Toujours, applaudis chaque soir et après être considérés comme des héros. Nos soignants mais aussi d'autres professionnels mobilisés pour faire face à l'épidémie de Covid-19 vont bénéficier du versement d’une prime exceptionnelle. Et enfin, lors du dernier conseil des Ministres, le président Emmanuel Macron a souhaité pour sa part outre la prime, que la fête nationale du 14-juillet soit "une occasion supplémentaire de manifester l'hommage et la reconnaissance de la nation à tous ceux qui se sont engagés dans la lutte contre le Covid-19" dira t-il. La médaille d’engagement, distinction honorifique viendra récompenser le 14 juillet toutes celles et ceux qui se sont particulièrement dévoués pour combattre la pandémie et permettre au pays de continuer d'avancer.

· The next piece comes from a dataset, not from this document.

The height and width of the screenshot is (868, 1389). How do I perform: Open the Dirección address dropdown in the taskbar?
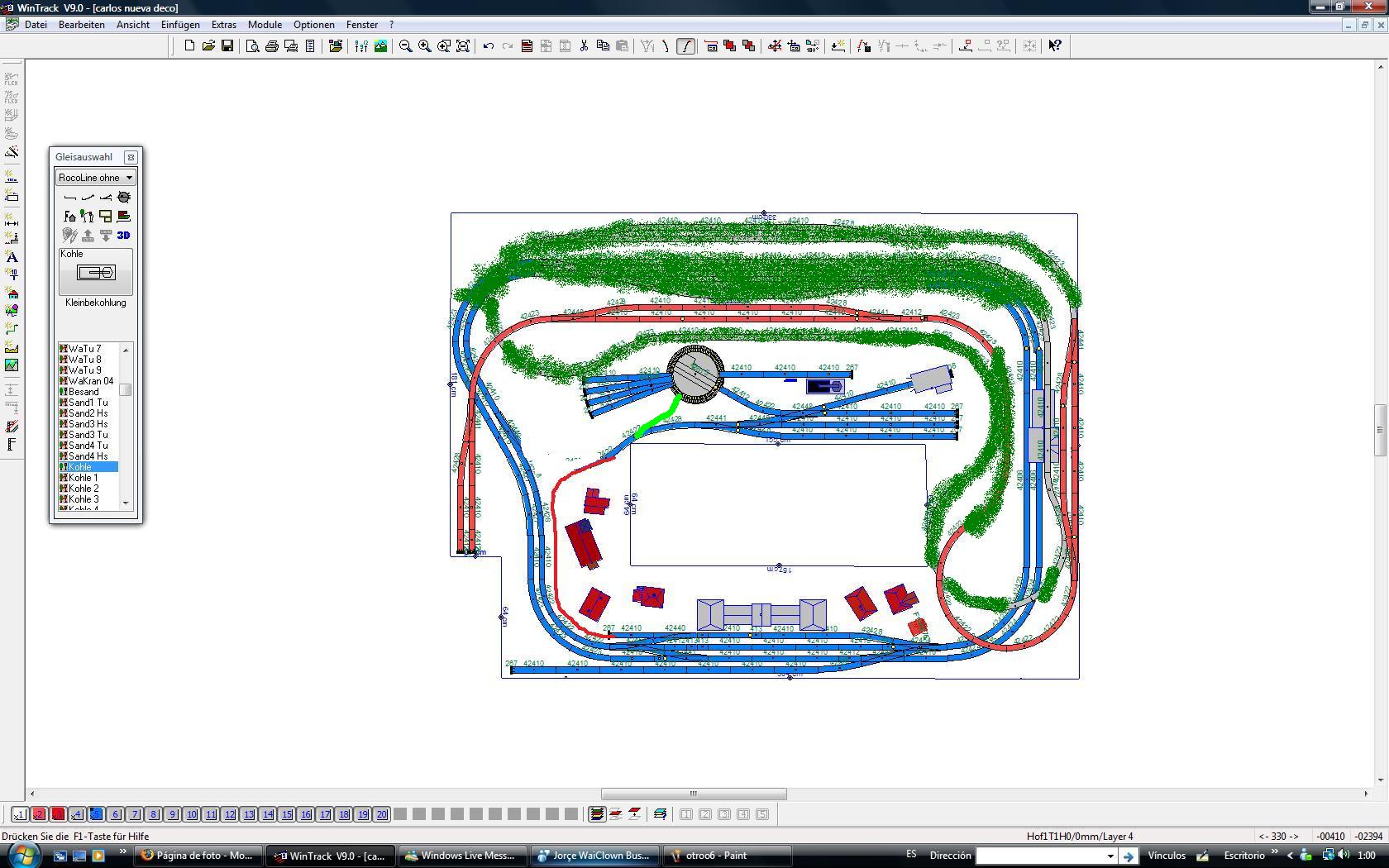click(x=1110, y=856)
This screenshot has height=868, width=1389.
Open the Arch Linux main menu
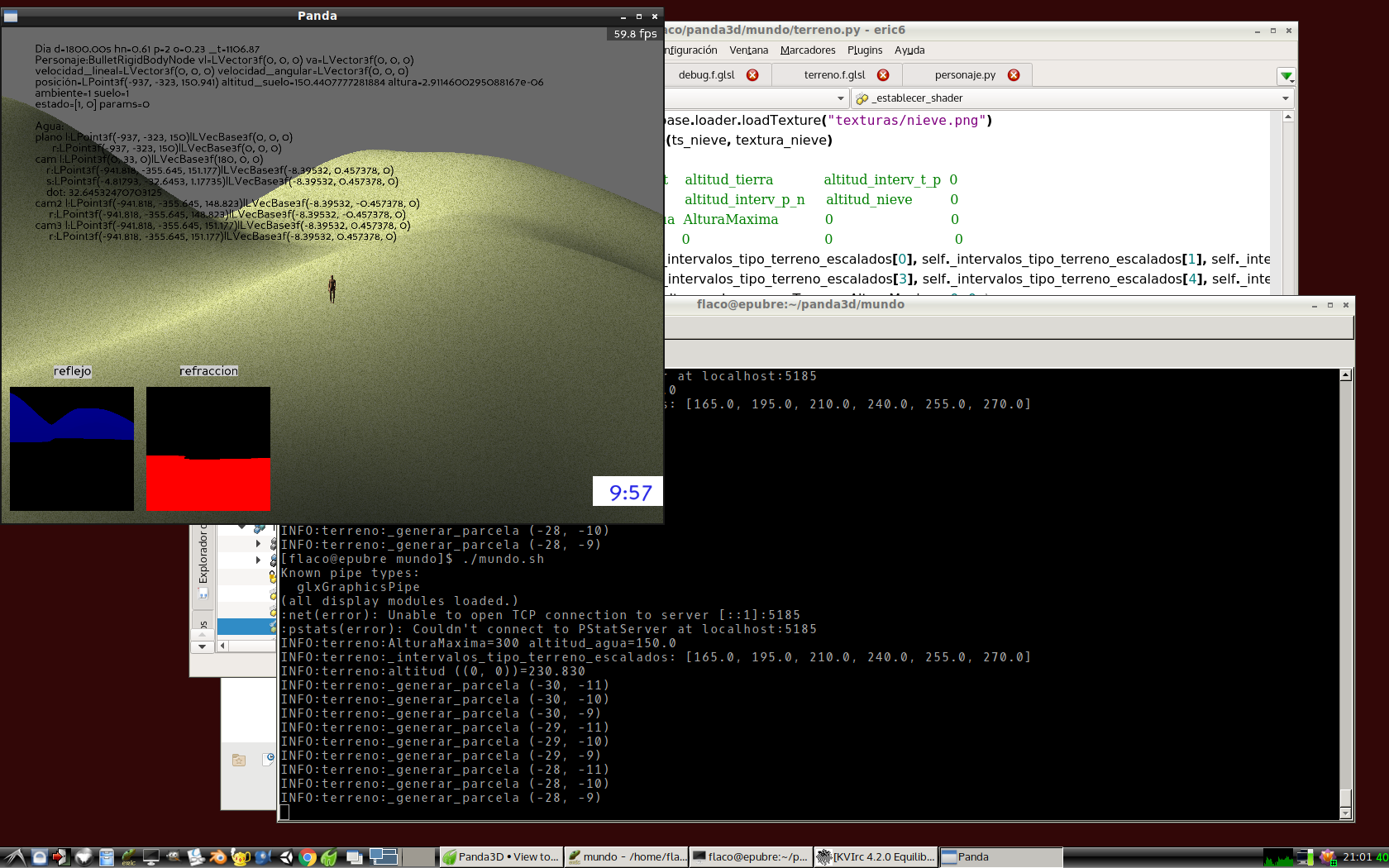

Mais, au-delà de la prime et du médaille. Les hospitaliers attendent beaucoup sur le volet rémunération et carrière du personnel, le volet investissement et des moyens pour assurer leurs missions dans des conditions acceptables aussi bien pour les patients que pour l’ensemble du personnel hospitalier. La santé publique, c’est un vrai travail d’équipe. Il faut penser à tous ses membres, des premiers aux derniers de cordée. Il ne faut jamais l’oublier.

Cependant, de suite parler de "revoir les 35h, les jours fériés, les congés payés, des RTT…" pour accompagner la reprise économique…Il y a de quoi à s’interroger sur un revers de médaille! Quoiqu’il en soit, le Président a répété son souhait de vouloir redonner les moyens aux hôpitaux et de mettre fin à la "paupérisation" des hospitaliers, en posant déjà quelques jalons. Maintenant aux organisations syndicales de prendre le relais pour enrichir et accompagner le "plan massif d’investissement et de revalorisation" promis pour l’hôpital, sans oublier les hôpitaux Réunionnais.